そしてリビエラ様に半ば追い立てられるように、部屋を出た。
一緒についてきてくれたマーサは心配そうにしているけど、何が何だかわからない。
「マーサ、とりあえずドレスの着方を教えてほしいんだけど……」
「あいよ、喜んで。それじゃそこの部屋で早速着てみようかね」
使っていない適当な部屋に入ると、私はメイド服をさっさと脱いだ。
奥様からもらったドレスは、水色の落ち着いた雰囲気だ。
かといって地味というわけでもなく、ところどころにレースがあしらわれている。
結構かわいいかも。
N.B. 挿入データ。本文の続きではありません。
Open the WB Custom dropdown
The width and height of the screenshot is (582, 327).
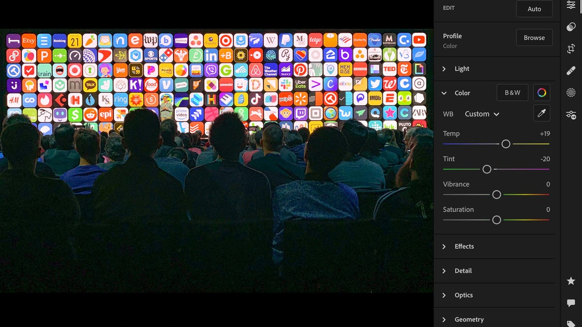481,114
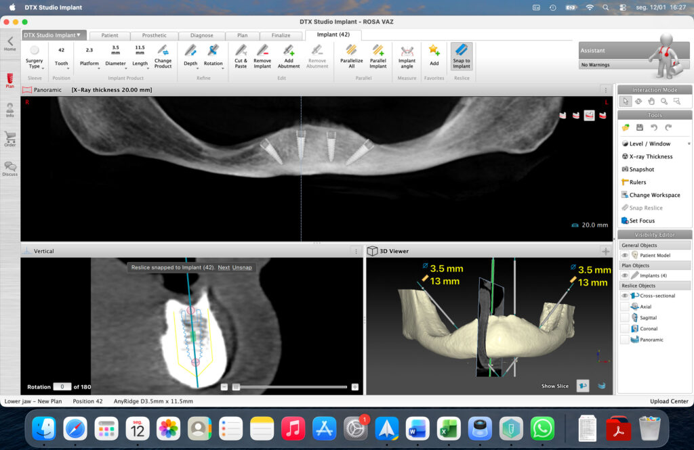The height and width of the screenshot is (450, 694).
Task: Click the Snap to Implant reslice icon
Action: point(462,51)
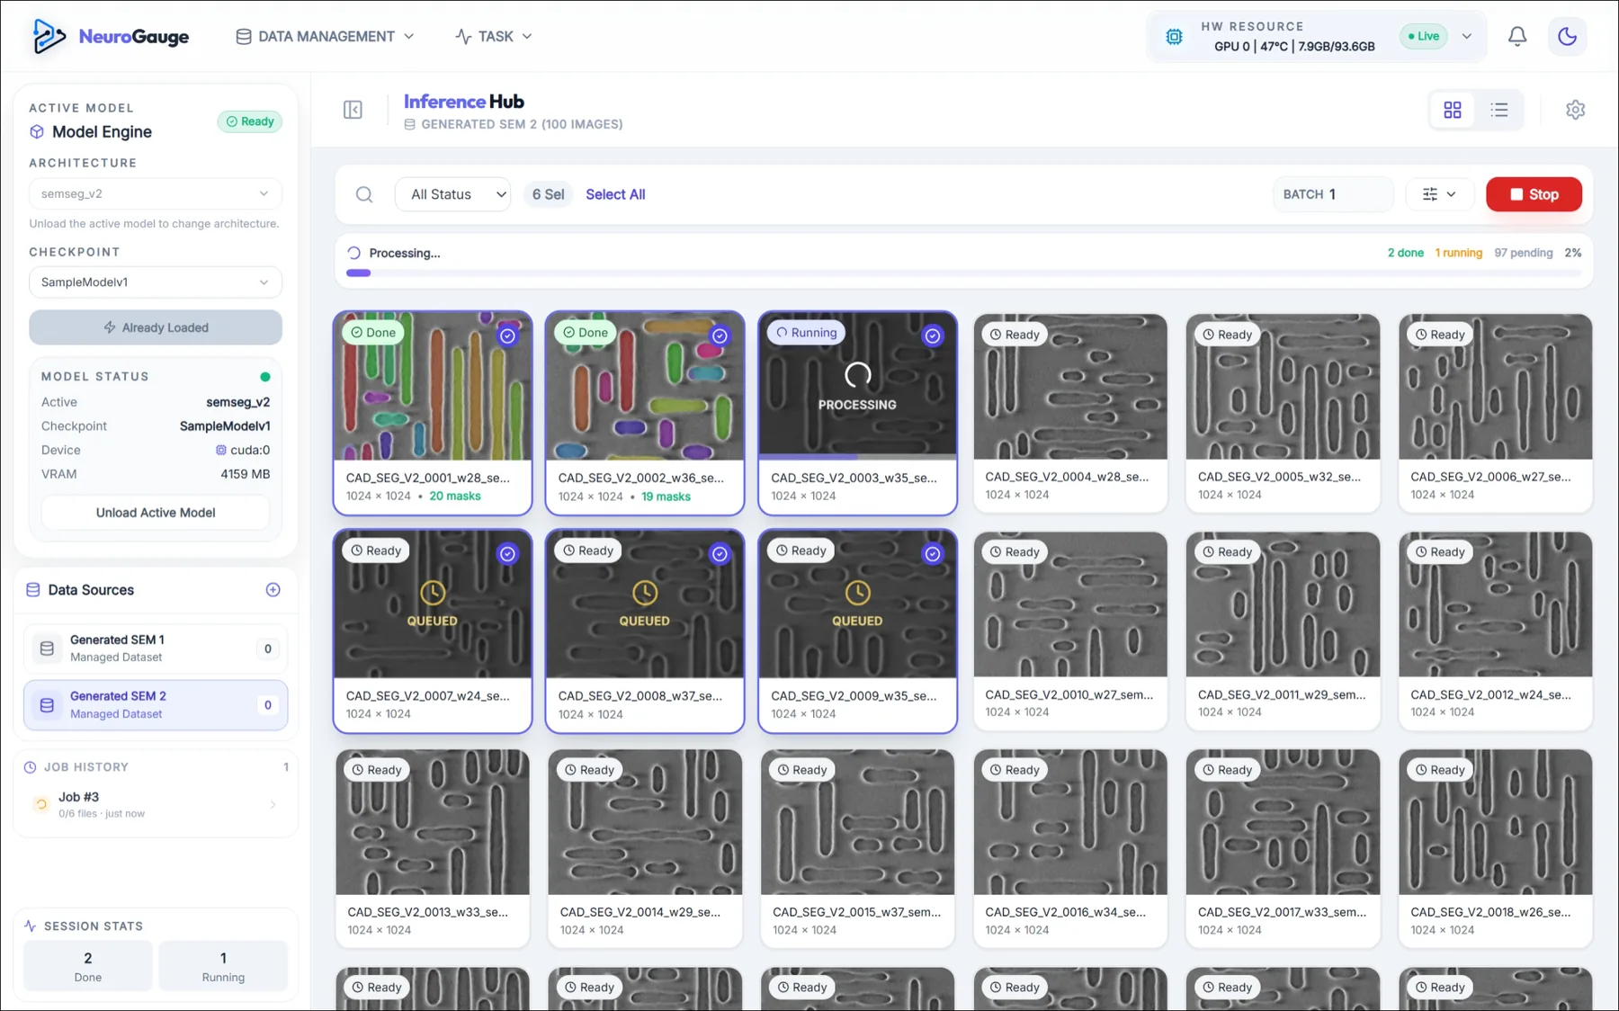Switch to grid view
This screenshot has width=1619, height=1011.
[1453, 110]
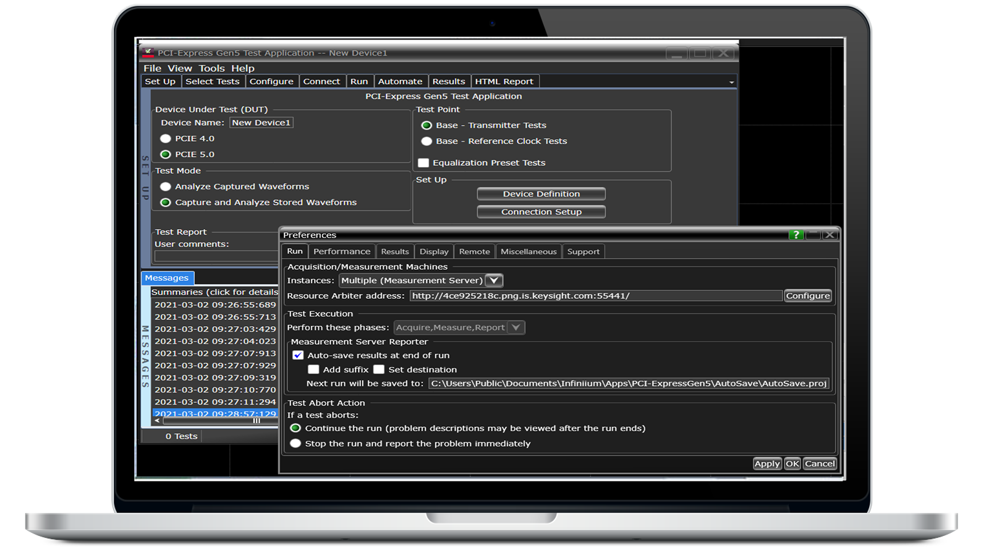Click the Device Definition button
This screenshot has width=989, height=557.
click(x=541, y=194)
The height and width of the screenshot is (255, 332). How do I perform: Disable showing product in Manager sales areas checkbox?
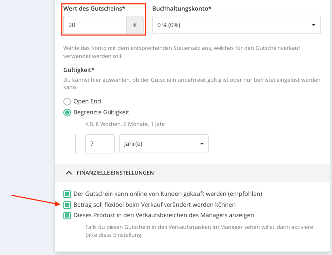point(67,215)
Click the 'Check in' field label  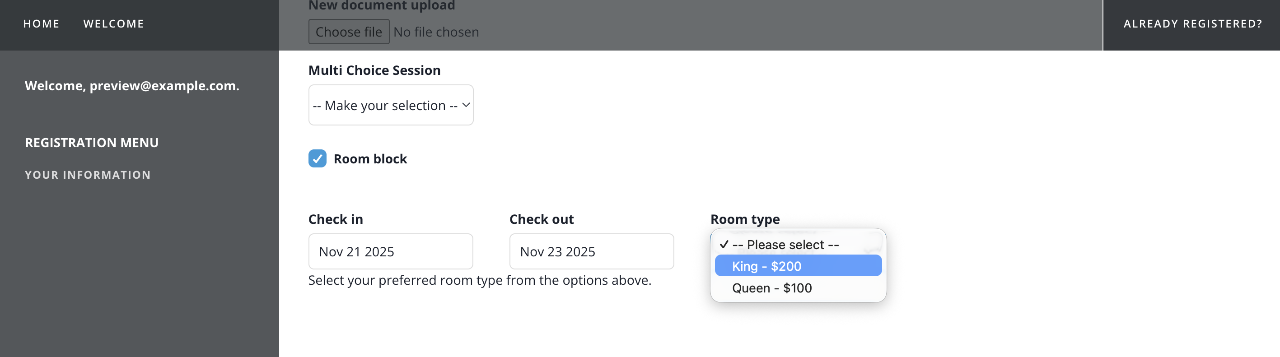[x=335, y=219]
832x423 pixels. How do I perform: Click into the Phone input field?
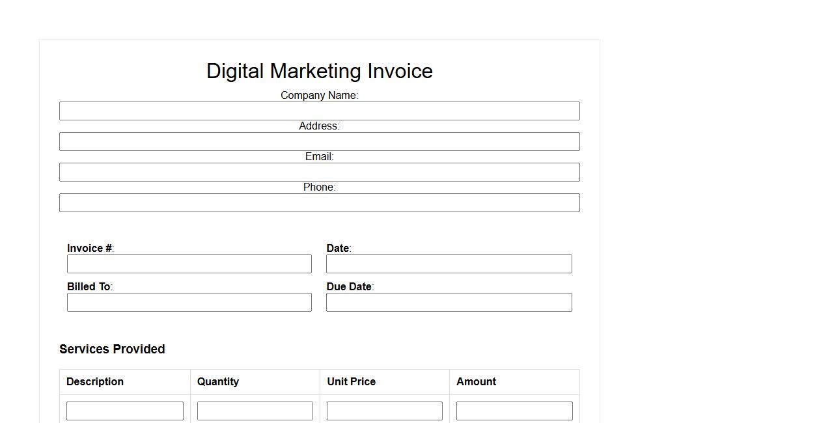pyautogui.click(x=319, y=203)
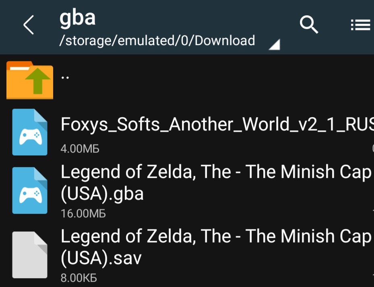Tap the blank icon of the .sav file
The height and width of the screenshot is (287, 374).
click(30, 254)
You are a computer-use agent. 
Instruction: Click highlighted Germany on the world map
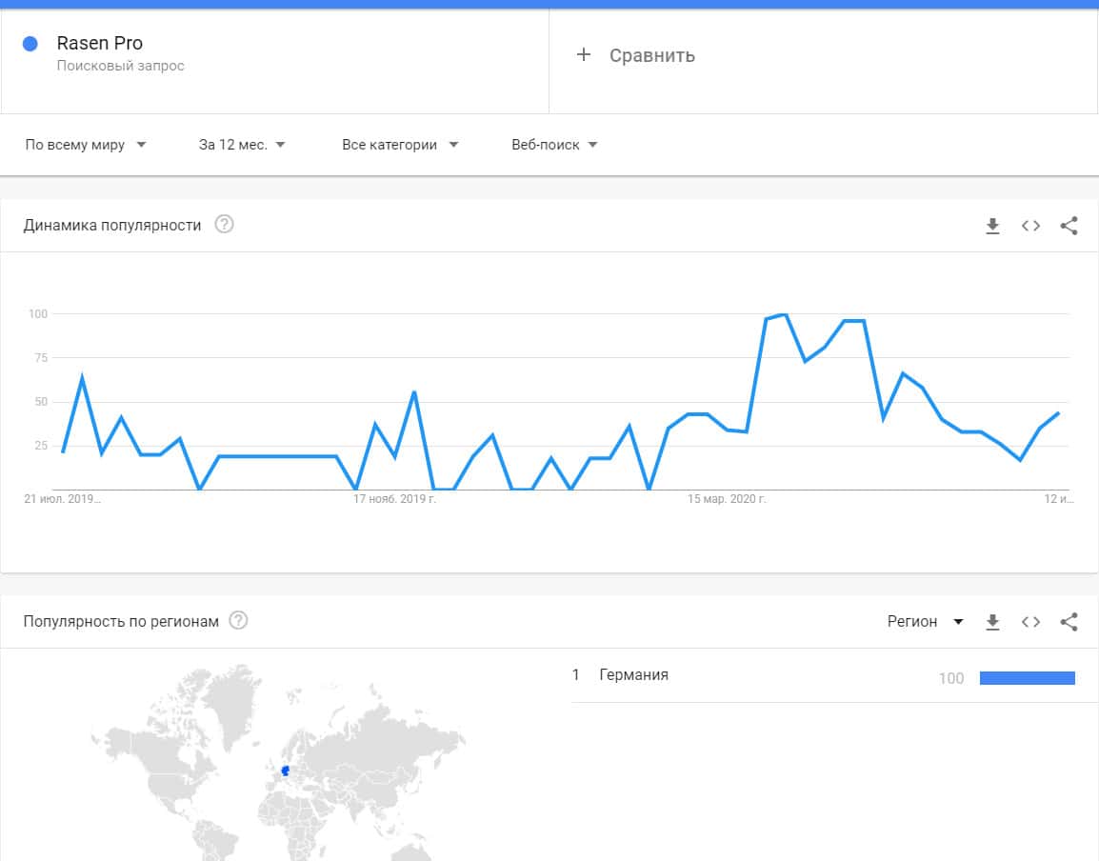(x=285, y=770)
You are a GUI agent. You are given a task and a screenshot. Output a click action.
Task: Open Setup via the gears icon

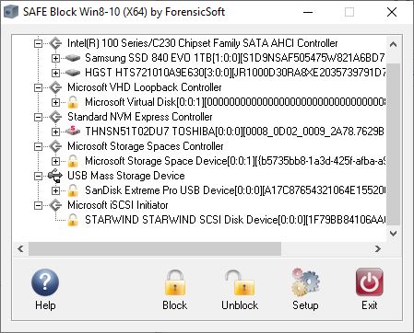coord(305,282)
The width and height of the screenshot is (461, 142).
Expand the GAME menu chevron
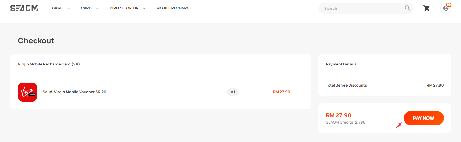coord(69,8)
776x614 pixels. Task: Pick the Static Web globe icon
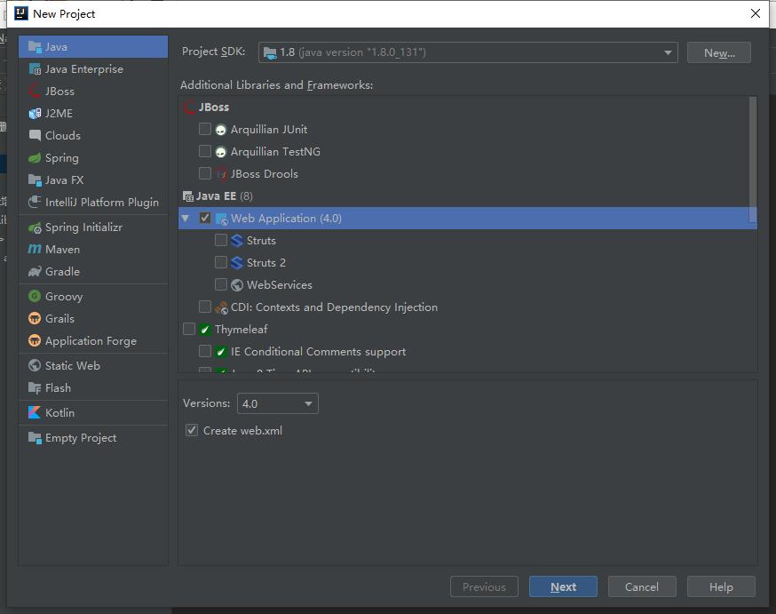[x=35, y=365]
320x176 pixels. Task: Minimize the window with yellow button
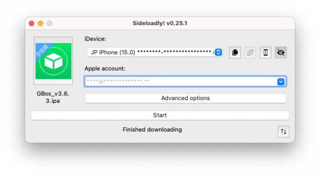tap(40, 23)
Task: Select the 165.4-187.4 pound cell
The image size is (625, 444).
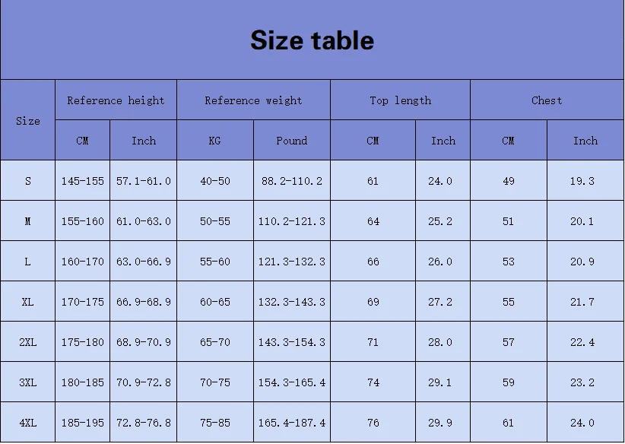Action: click(x=292, y=423)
大事にしよう……。
「足はここに入れて。腕はこっちに通して」
「はい。よいしょ……」
マーサに手伝ってもらって、ドレスを着る。
背中の留め具をつけてもらって……ドレスアップ完了。
鏡の前に立つと、そこにはいつものメイド服じゃない、見慣れない私がいた。
「わあ……綺麗。
よくわからないけど、こんな素敵なものを奥様から頂けたなら、良かったかも……?
ね、マーサ」
そう言って振り返ると……
なんと、マーサが泣いている!
「ど、どうしたの?!」
慌てて駆け寄ろうとするが、慣れないドレスで身動きがとりづらい。
しかしマーサは首を振り、涙をぬぐうと、ゆっくりと私に近づいてきて……
ふわりと、抱きしめられた。
「クラウディア様……ずっとこうしたかった……」
クラウディア様。
リビエラ様が産まれる前に亡くなった、ハルファスト家第一子の方の名前だ。
私は、クラウディア様と似ているのだという。
マーサは当初、乳母として雇われていたらしい。
クラウディア様が今も生きていたら、こうやって着替えの手伝いもしたのだろう。
「私はクラウディア様じゃないけど……少しでも代わりになれたのなら嬉しいわ、マーサ」
代わり、なんておこがましいかもしれないけど。
でももうリビエラ様の身代わりなのよね、私は。
マーサは私をぎゅうっと抱きしめると、ゆっくり離れた。
「いいかいクラ様。元気でやるんだよ」
「マーサ……そうよね。
こんな形で、急にお別れになるなんて思わなかったけど……
無事に嫁ぐことになったら、私もうメイドじゃなくなるのね」
私はマーサを抱きしめ返した。暖かい体温と、お母さんのような陽だまりの香り。
私は自分の父も母も、生みの親のことは何も知らない。
知らないというよりも……小さい頃の記憶が抜け落ちている。
この屋敷の前で捨てられていたらしいけれど……よく覚えていない。
そうか、私……お世話になったこの屋敷を出て、初めて外へ行くんだ。
今まではなぜかカチュア様に外出を禁止されていたけど……これが最初で最後の外出になる。
なんだかふわふわとした、不思議な気持ちでいた。
「…………何よ、幸せそうにして」
そう、部屋を覗くリビエラ様にも気づかずに。